La tension est à nouveau montée d'un cran hier entre Hassan Rohani et Donald Trump. Le Président américain a sommé son homologue iranien de ne plus menacer les Etats-Unis, sous peine de lourdes conséquences, alors que ce dernier avait déclaré que "la paix avec l'Iran" serait la "mère de toutes les paix" et la "guerre avec l'Iran", la "mère de toutes les guerres".

Atlantico : Hier soir Hassan Rohani et Donald Trump se sont à nouveau affrontés par paroles interposées. Qu'est-ce qui est à l'origine de ce regain de tensions ? S'agit-il là uniquement de la réponse iranienne à l'interdiction donnée, par Trump aux pays européens, de continuer à commercer avec l'Iran? 

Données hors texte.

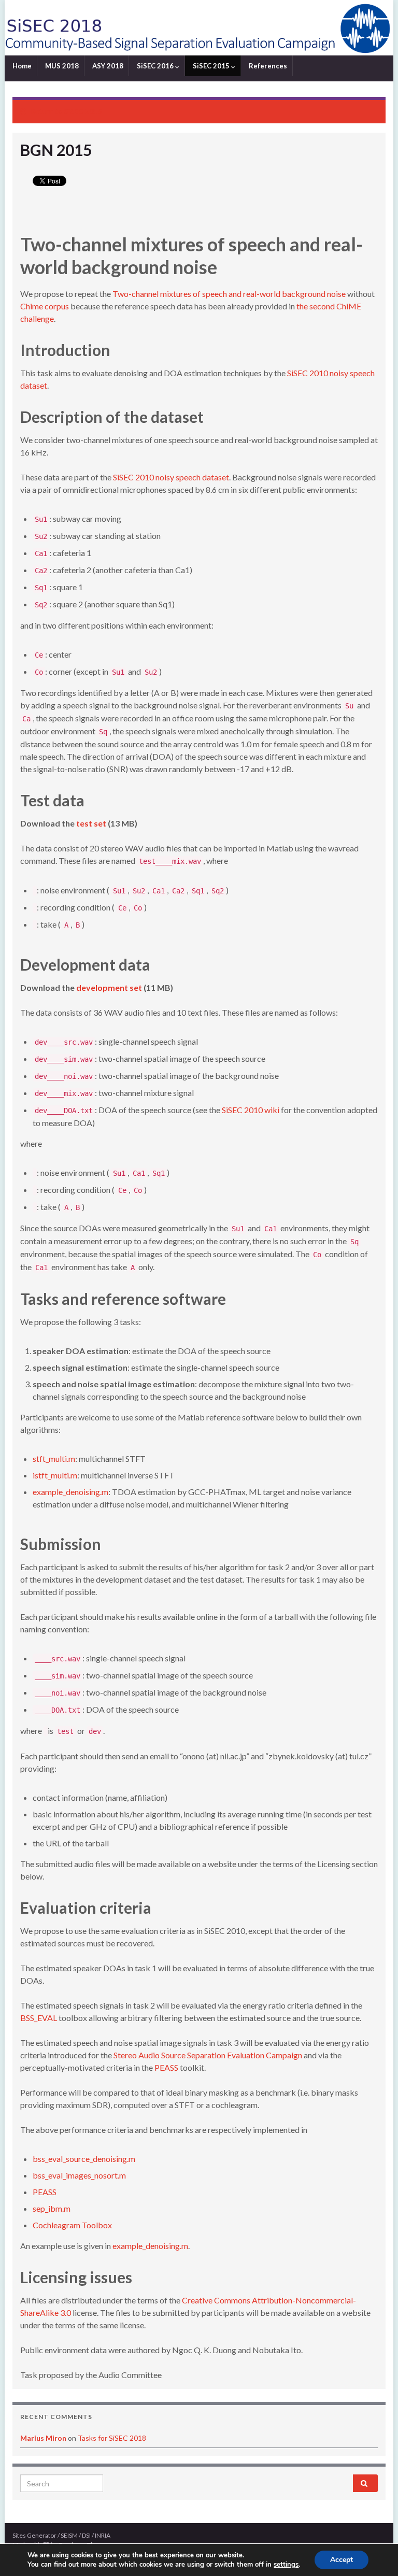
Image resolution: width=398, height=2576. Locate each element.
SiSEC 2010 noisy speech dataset (171, 477)
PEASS (166, 2067)
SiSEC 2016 (155, 66)
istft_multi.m (55, 1475)
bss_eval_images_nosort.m (79, 2175)
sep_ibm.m (51, 2208)
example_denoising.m (70, 1492)
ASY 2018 (107, 66)
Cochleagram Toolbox (72, 2225)
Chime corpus (44, 306)
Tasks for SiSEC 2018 (112, 2437)
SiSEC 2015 (211, 66)
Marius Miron (43, 2437)
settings (286, 2564)
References (267, 66)
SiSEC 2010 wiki (250, 1110)
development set (109, 987)
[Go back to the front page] (199, 27)
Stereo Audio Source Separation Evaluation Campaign (207, 2055)
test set (91, 823)
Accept (341, 2560)
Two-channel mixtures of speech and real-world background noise (229, 293)
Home (21, 66)
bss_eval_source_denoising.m (84, 2159)
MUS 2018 (61, 66)
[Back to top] (375, 2553)
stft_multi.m (54, 1458)
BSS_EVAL (38, 2018)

Ardavan Amir-Aslani : Donald Trump ne peut pas interdire à un pays souverain de faire ce que bon lui semble, heureusement ! En revanche, il est clair que nous avons affaire à une administration aux méthodes pour le moins agressives : elle menace l'Europe de travailler avec l'Iran, menace la Chine de sanctions supplémentaires sur les régimes douaniers, menace le Mexique et le Canada de sanctions économiques. Sa stratégie, c'est la menace permanente ! Dans le cas iranien, il n'y a rien de nouveau aujourd'hui. La phrase de Rohani n'implique guère de conséquences pour les Américains, c'est une phrase très théorique qu'aucun fait concret ne vient étayer. Le discours de Rohani est en réalité très anodin, il ne faut pas être tenté d'y voir autre chose. 
En revanche, Trump évidemment ne se prive pas de saisir l'occasion et de menacer une nouvelle fois le pays de représailles. Pourquoi une telle attitude ? Je pense que cela vient de sa politique de surenchère – il nous en a donné un aperçu avec Kim Jong-Un durant toute l'année 2017, on se souvient encore de cette escalade verbale autour de la taille du bouton nucléaire... En réalité, je pense que cela tombe fort à propos dans un moment où Trump, critiqué aussi bien par les Démocrates que par les Républicains après son scandaleux rendez-vous d'Helsinki avec Vladimir Poutine, a grand besoin de détourner l'attention de l'opinion publique américaine. 
Thierry Coville : Les dirigeants iraniens parlent depuis quelques mois d'une guerre économique que les Etats-Unis veulent mener contre eux. Les Etats-Unis veulent en effet réimposer les sanctions suspendues en 2016 suite à l'accord sur le nucléaire. L'objectif américain est très clairement de déstabiliser massivement l'économie iranienne. Dans leur esprit, aucun pays ne devrait pouvoir commercer avec l'Iran. Ils veulent notamment appliquer un embargo total sur le pétrole iranien, or les exportations pétrolières représentent 40 % des revenus de l'Etat et 80 % des exportations de biens. De plus, le Secrétaire d'Etat Mike Pompeo vient de rencontrer les opposants à la République Islamique d'Iran aux Etats-Unis. Enfin, si l'on prend les 12 points énoncés par Mike Pompéo sur lesquels l'Iran doit céder pour que ces sanctions s'arrêtent, ils reviennent à une "capitulation" de la République Islamique d'Iran. Au total, l'ensemble des dirigeants de la RII sont persuadés qu'ils font face à une stratégie de déstabilisation des Etats-Unis qui vise implicitement un changement de régime. Enfin, il faut prendre en compte la scène politique intérieure iranienne. Rohani doit montrer aux "durs" qu'il répond à ces attaques répétées.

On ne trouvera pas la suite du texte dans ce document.